TASK STATEMENT:
Once the line holding "The image size is (1152, 615)." is found in the entries below, transcribe exactly every line up to and including the one holding "the period filter", but leave out the pictures.

---------- DATASET EXTRACT

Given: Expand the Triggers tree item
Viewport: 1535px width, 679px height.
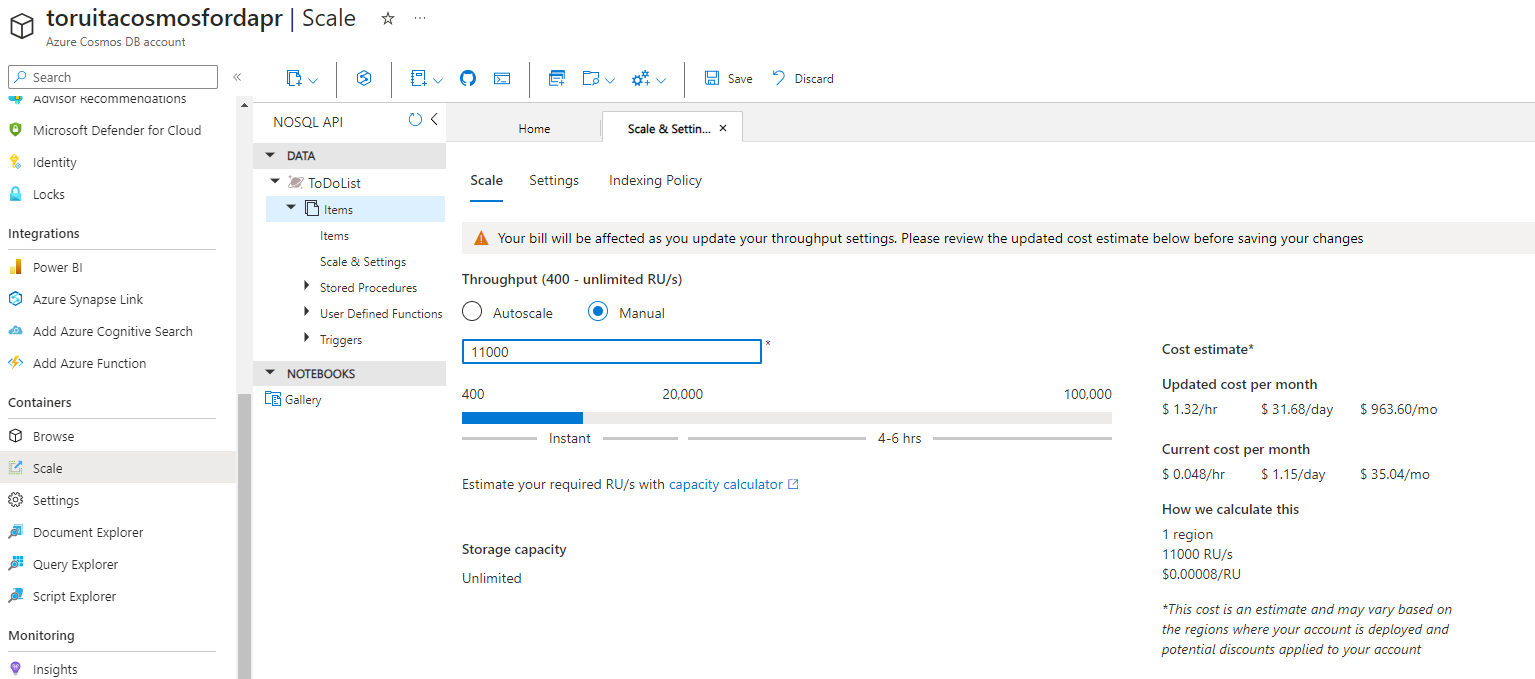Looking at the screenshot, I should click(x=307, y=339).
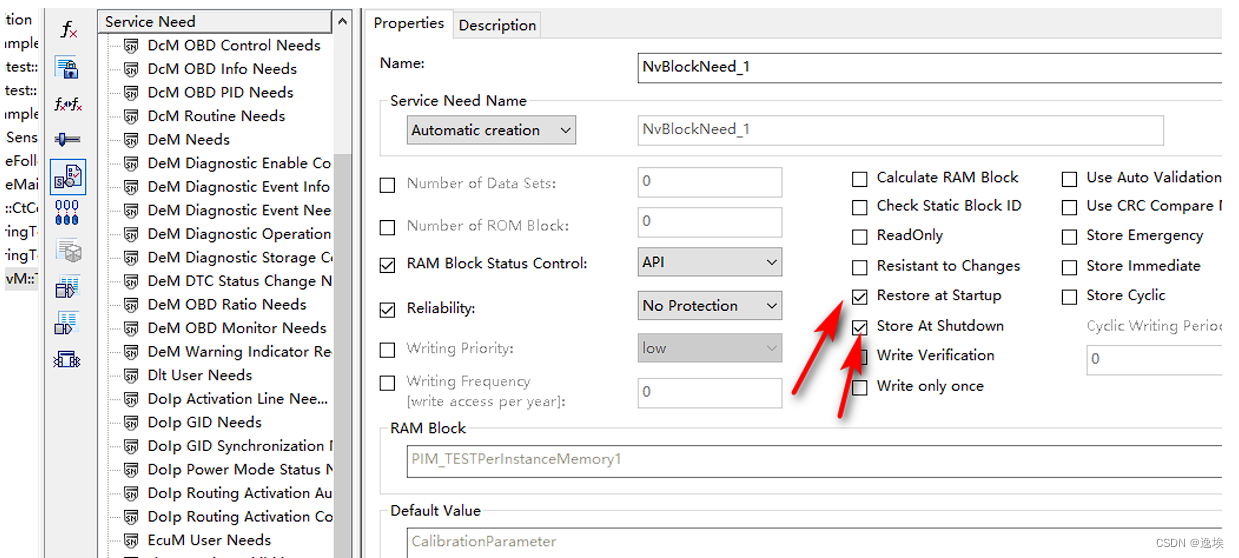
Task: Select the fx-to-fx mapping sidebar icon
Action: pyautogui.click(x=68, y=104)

--------------------
---------- DATASET EXTRACT

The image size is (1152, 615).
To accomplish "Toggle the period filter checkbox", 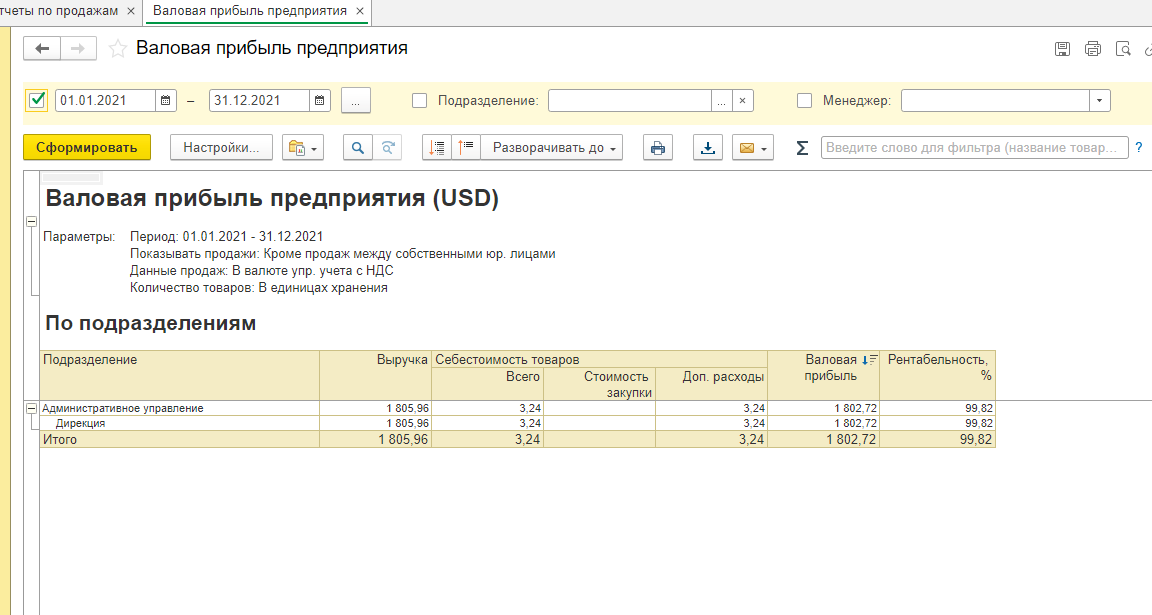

--------------------

SOLUTION:
The image size is (1152, 615).
To accomplish "Toggle the period filter checkbox", 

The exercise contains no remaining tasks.